[Problem statement]
Return the rows below verbatim, from the line containing "Describe the element" through the end of the rows, with both ends included. Leave the pictures out of your answer.

[Material for the task]
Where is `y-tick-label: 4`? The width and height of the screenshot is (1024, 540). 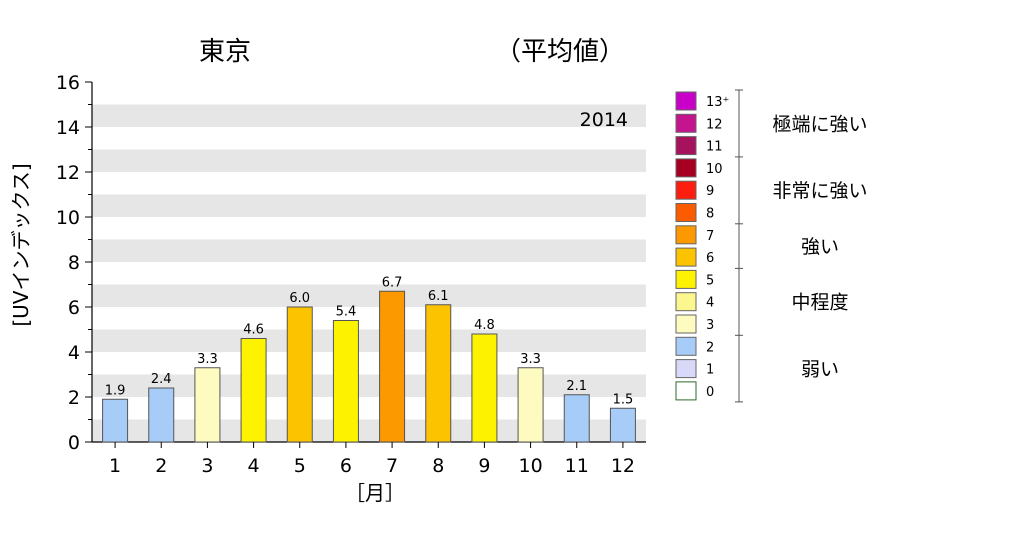 y-tick-label: 4 is located at coordinates (74, 353).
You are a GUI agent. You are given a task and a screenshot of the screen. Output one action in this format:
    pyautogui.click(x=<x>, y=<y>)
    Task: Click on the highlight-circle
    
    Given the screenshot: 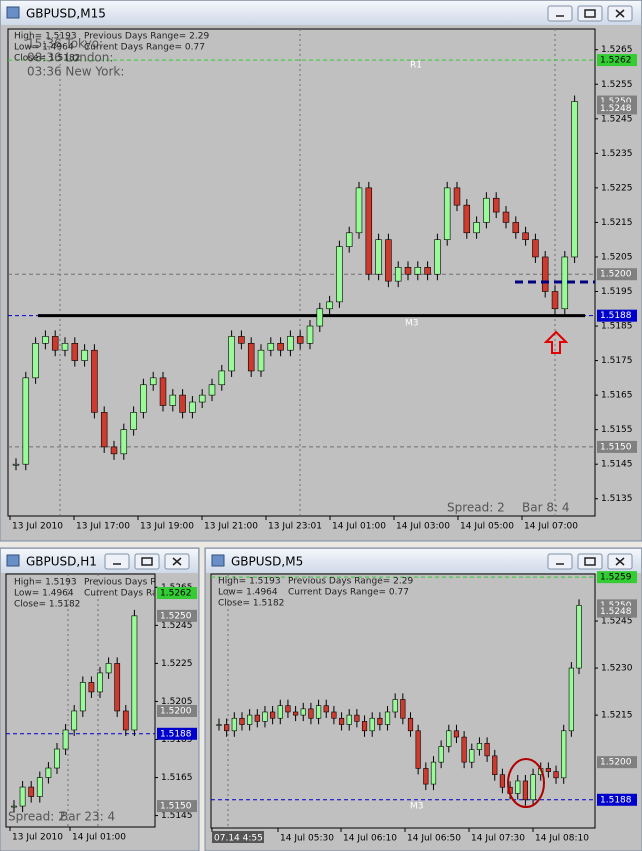 What is the action you would take?
    pyautogui.click(x=526, y=783)
    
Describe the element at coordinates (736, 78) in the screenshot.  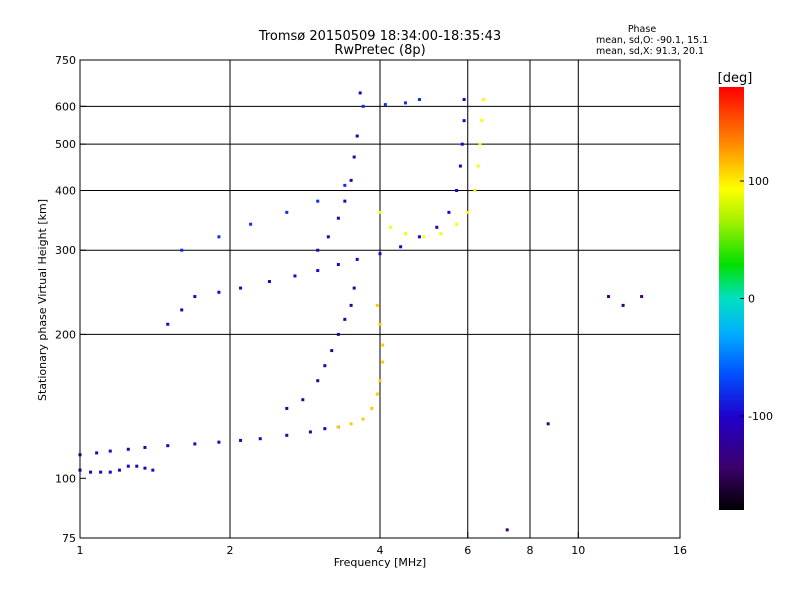
I see `colorbar-label: [deg]` at that location.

[Written response]
Describe the element at coordinates (736, 78) in the screenshot.  
I see `colorbar-label: [deg]` at that location.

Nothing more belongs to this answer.